When my daughter was 3 years old, she loved the show PJ Masks—three kid superheroes who solve crimes at night when most people are wearing their pajamas. When we bought her a PJ Masks costume (Owlette, to be exact), she was so excited she refused to take it off for two days straight.
It’s no secret: kids love superheroes. And adults do too! Who hasn’t wanted to fly or to run faster than Usain Bolt? Who hasn’t dreamed of having the power to teleport instead of enduring long road trips with a crying toddler? (Wait, is that just me?)
When a child dons a superhero costume, we see him transform into a character full of confidence and power. Our culture’s love for all things superheroes gives Christians a huge opportunity to introduce kids to the ultimate superpower God wants to give them.
Different Kind of Power
Do you remember when Jesus was about to ascend back to heaven after the 40 days he spent as the resurrected Messiah on earth? Well, his best buds, the disciples, thought maybe now the Messiah’s kingdom would be consummated and complete. Maybe now all oppression would cease. Maybe now, like what all superheroes do best, Jesus would rid the earth of evil.
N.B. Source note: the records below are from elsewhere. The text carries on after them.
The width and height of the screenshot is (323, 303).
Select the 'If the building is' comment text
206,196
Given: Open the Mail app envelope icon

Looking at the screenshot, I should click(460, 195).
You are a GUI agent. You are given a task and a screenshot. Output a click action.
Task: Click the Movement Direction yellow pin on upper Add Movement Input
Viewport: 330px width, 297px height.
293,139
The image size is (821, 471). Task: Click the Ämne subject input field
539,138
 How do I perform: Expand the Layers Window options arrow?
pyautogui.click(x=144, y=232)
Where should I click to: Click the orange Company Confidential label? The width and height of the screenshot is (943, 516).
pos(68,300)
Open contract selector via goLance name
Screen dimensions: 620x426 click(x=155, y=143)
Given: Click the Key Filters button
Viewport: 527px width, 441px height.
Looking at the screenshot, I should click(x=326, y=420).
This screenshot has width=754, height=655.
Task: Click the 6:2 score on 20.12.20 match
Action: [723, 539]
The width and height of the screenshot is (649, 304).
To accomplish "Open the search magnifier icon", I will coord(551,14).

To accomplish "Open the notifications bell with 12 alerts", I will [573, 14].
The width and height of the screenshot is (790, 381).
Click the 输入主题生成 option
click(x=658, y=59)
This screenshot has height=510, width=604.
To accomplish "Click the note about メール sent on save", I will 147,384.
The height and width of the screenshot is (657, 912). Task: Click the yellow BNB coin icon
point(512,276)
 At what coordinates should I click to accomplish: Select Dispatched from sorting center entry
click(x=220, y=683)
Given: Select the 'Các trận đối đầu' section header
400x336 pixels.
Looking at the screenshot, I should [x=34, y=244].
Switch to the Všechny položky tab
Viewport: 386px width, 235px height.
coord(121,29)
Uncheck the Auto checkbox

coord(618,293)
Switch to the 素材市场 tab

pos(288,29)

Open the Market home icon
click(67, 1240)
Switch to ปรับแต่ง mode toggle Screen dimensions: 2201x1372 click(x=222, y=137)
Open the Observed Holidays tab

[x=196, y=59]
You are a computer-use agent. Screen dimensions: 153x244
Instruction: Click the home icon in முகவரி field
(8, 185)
But when they asked Jesus about this, he offered them a different kind of power: “It is not for you to know times or seasons that the Father has fixed by his own authority. But you will receive power when the Holy Spirit has come upon you, and you will be my witnesses . . . to the end of the earth” (Acts 1:7–8).
This power isn’t marked by political dominance but gospel faithfulness. This power isn’t expressed through superhuman strength but supernatural love. The Holy Spirit, who indeed is God, empowers followers of Jesus to be his witnesses—people who, through words and actions, embody the Messiah’s kingdom of holy love—all around the globe.
This power would not be expressed through superhuman strength but supernatural love.
That superpower may sound a bit lofty and otherworldly. But that’s only because it is. The disciples needed to learn that the power to love like Jesus in both word and deed is not a power they naturally possessed within themselves. We need to learn—and frequently relearn—this too.
To “love . . . another earnestly from a pure heart” (1 Pet. 1:22) isn’t something we simply muster up the willpower to do. We need help. Kids (and adults) can find it difficult to share, to exercise patience, and to forgive when sinned against. How do we counsel them when we see this natural struggle?
Many of us (myself included) tend to resort to demands and threats for attitude and behavior modification:
“Fix your attitude!”
But Jesus offered a greater hope to his disciples: “I will ask the Father, and he will give you another Helper, to be with you forever” (John 14:16). What if our kids learned they don’t have to come up with “the goods” for doing good? What if we saw prayer with our kids—asking the Spirit for help to change our often-straying hearts—as our first defense rather than a last resort? What if our kids learned, even now, to see the Holy Spirit as their Helper in weakness?
Love Came to Live in Us
Much of the superhero lore of our time encourages self-actualization and self-empowerment. But the superpower God offers us, through his Spirit, draws on the reserves of God’s endless love, not our own limited love.
The superpower God offers us, through his Spirit, draws on the reserves of God’s endless love, not our own limited love.
The good news of Jesus doesn’t only tell us that God, in his superabundant love, gave us his only Son so that “whoever believes in him may have eternal life” (John 3:15). That good news also encompasses the fact that “God’s love has been poured into our hearts through the Holy Spirit who has been given to us” (Rom. 5:5). Our supernatural Helper is the One who allows us to experientially know the love of God. Without this, we have no lasting power to love.
“God is love” (1 John 4:8). And the good news we share with our kids must include the fact that love came to live in us. And with love in us, we have 24/7 access to the power of God to experience his love for us and display his love to others.
Like a superhero who changes into her cape or mask before saving the day, we have access to a superpower. Unlike our typical superheroes, though, we don’t have to run to a secret lab to change. We don’t have to find our super suit. We need only to run, through prayer and the Word, to the Holy Spirit, who gives us the power to love like Jesus.
The power kids need to live confidently isn’t found in themselves but in their God-given superpower Helper: the Holy Spirit. That’s good news worth sharing with superhero-loving kids and grown-ups alike!